• [Exercise objective] In the entries below, find the lines that contain the word "width" and copy them.

• [Data provided]
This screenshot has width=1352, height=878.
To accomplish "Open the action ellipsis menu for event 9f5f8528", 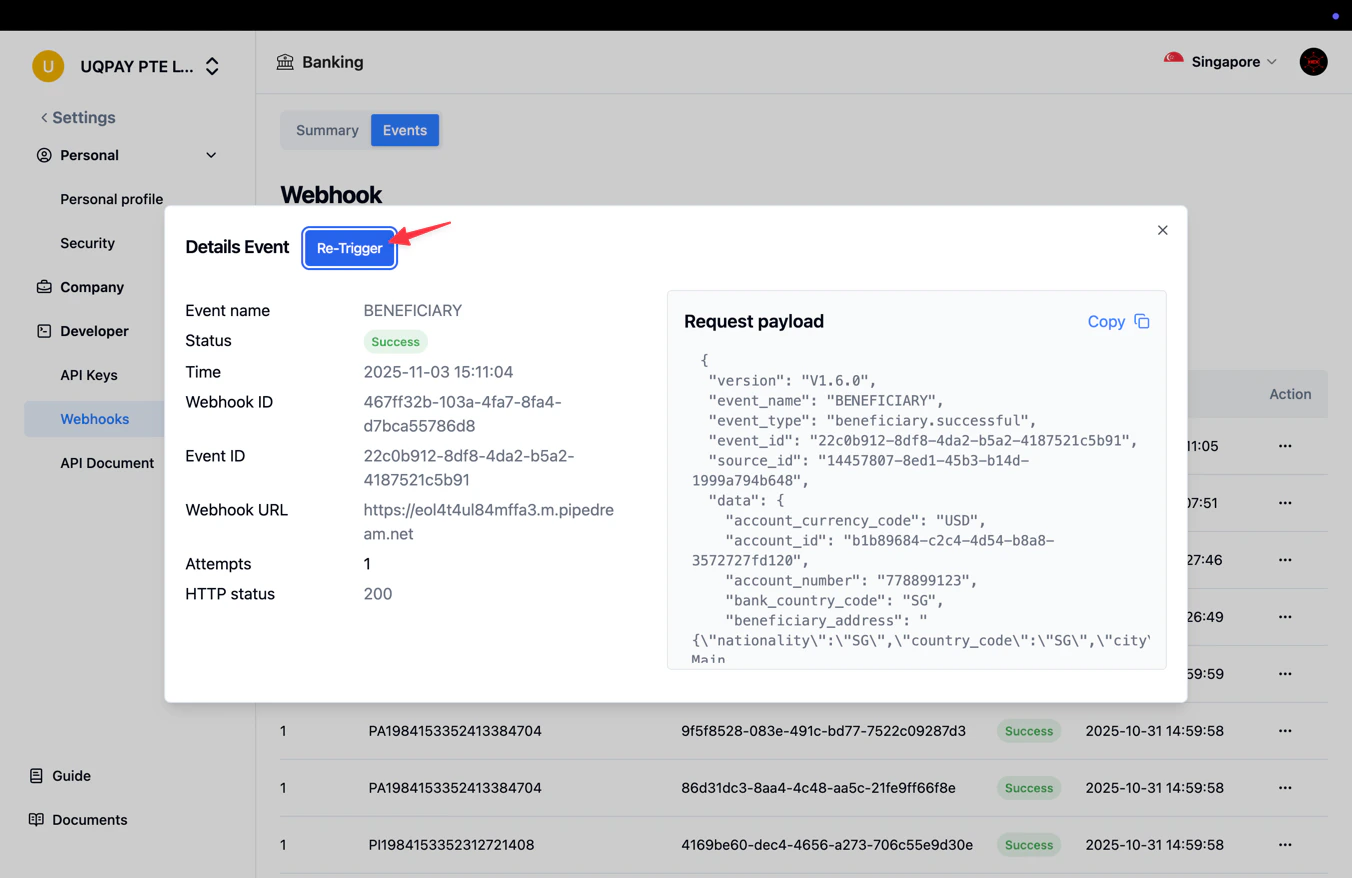I will pos(1285,731).
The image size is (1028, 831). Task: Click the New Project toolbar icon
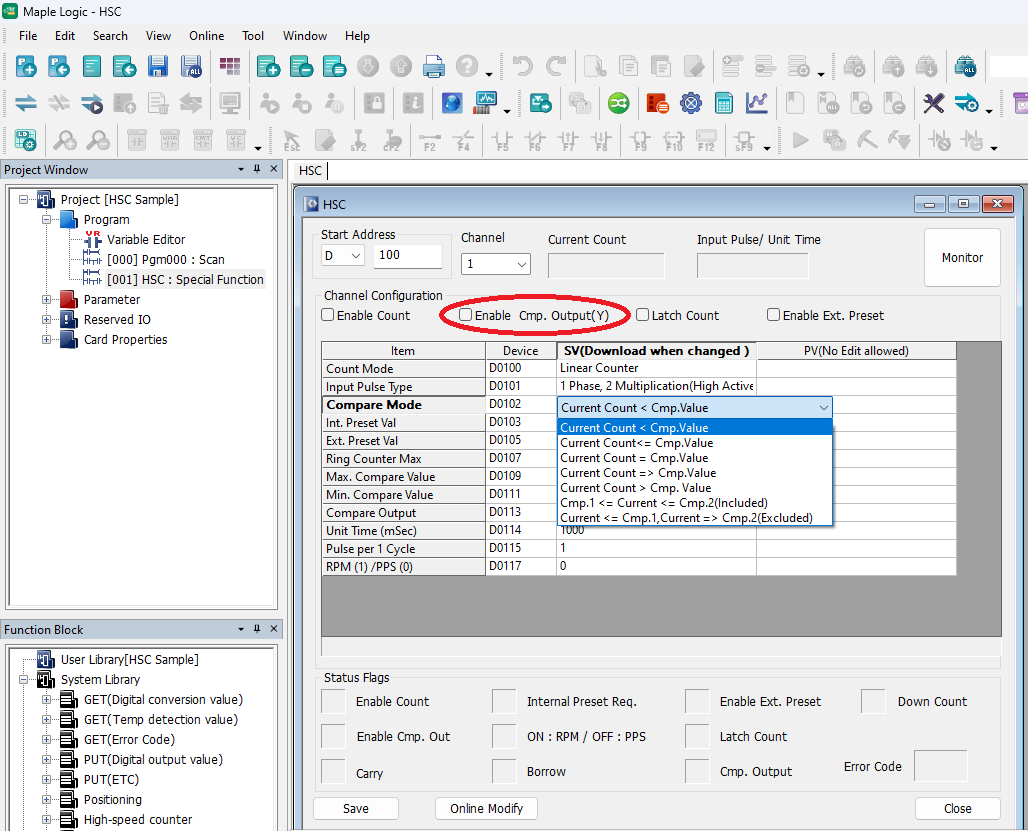tap(26, 67)
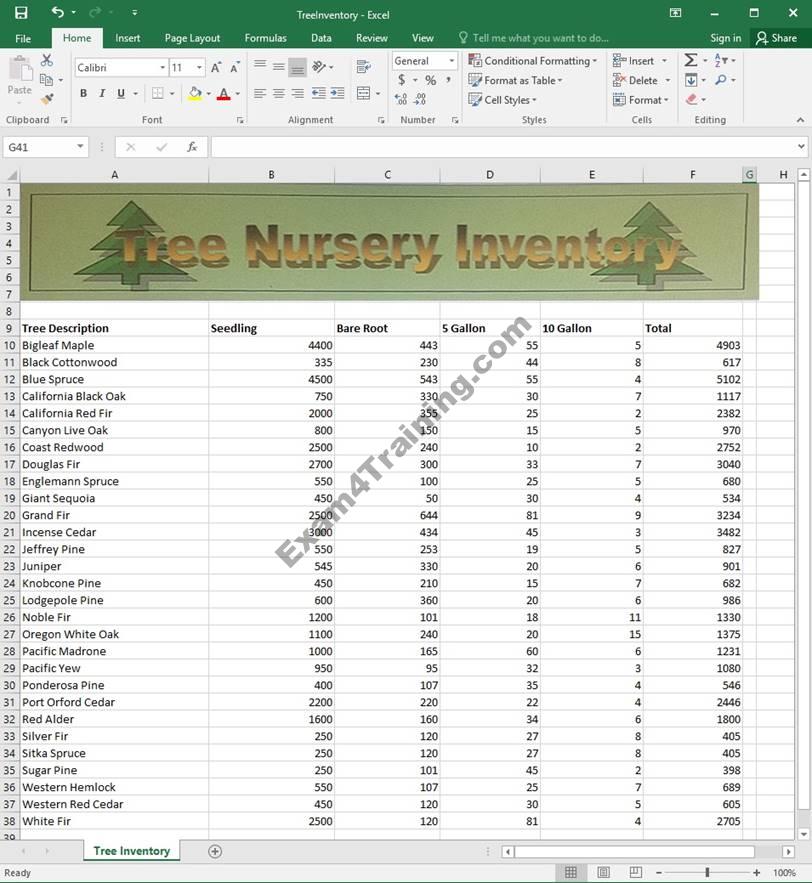
Task: Click the Cut scissors icon
Action: 47,61

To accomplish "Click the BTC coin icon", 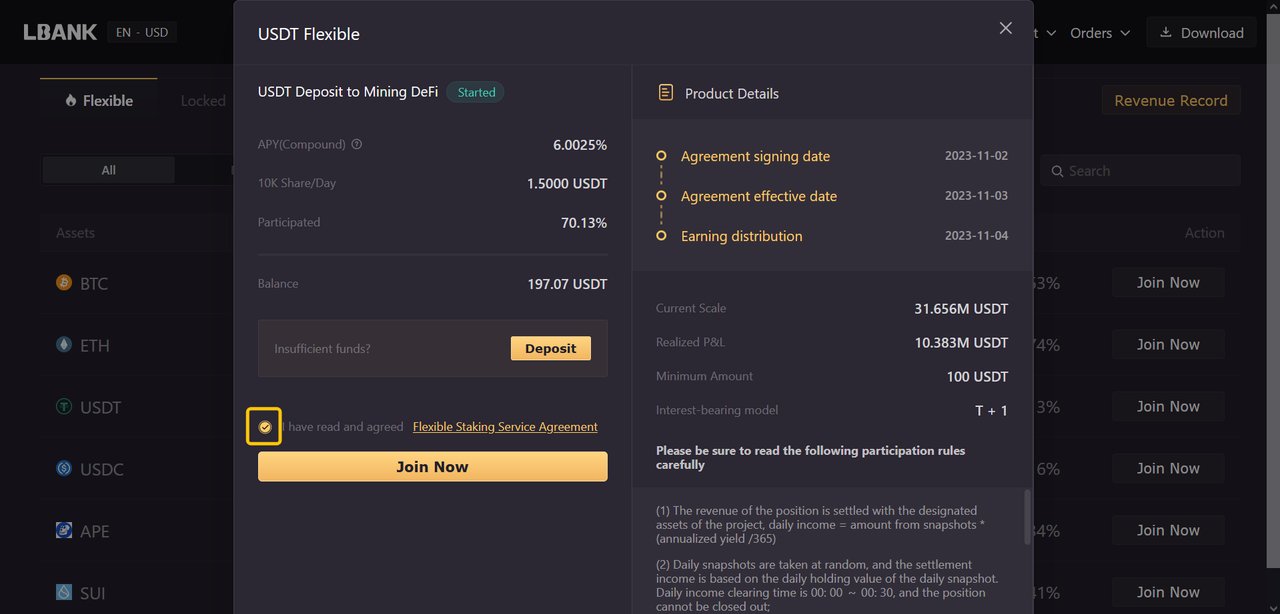I will tap(64, 283).
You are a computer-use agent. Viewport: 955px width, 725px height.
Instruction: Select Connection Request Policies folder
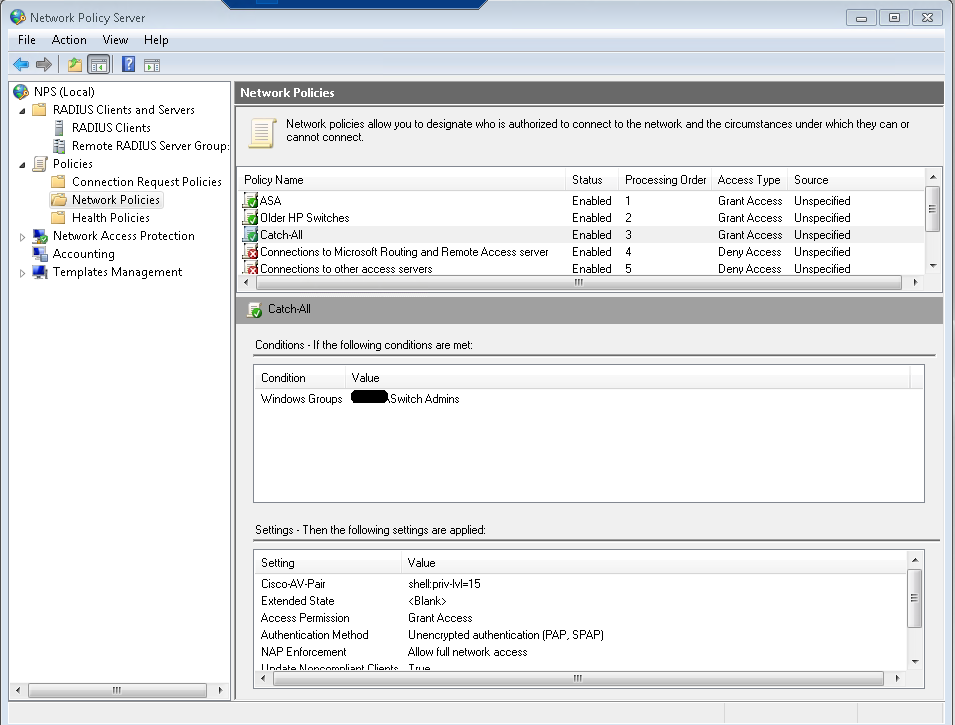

• [Output for this task]
This screenshot has width=1352, height=878.
You are a computer-use agent. Viewport: 955px width, 725px height.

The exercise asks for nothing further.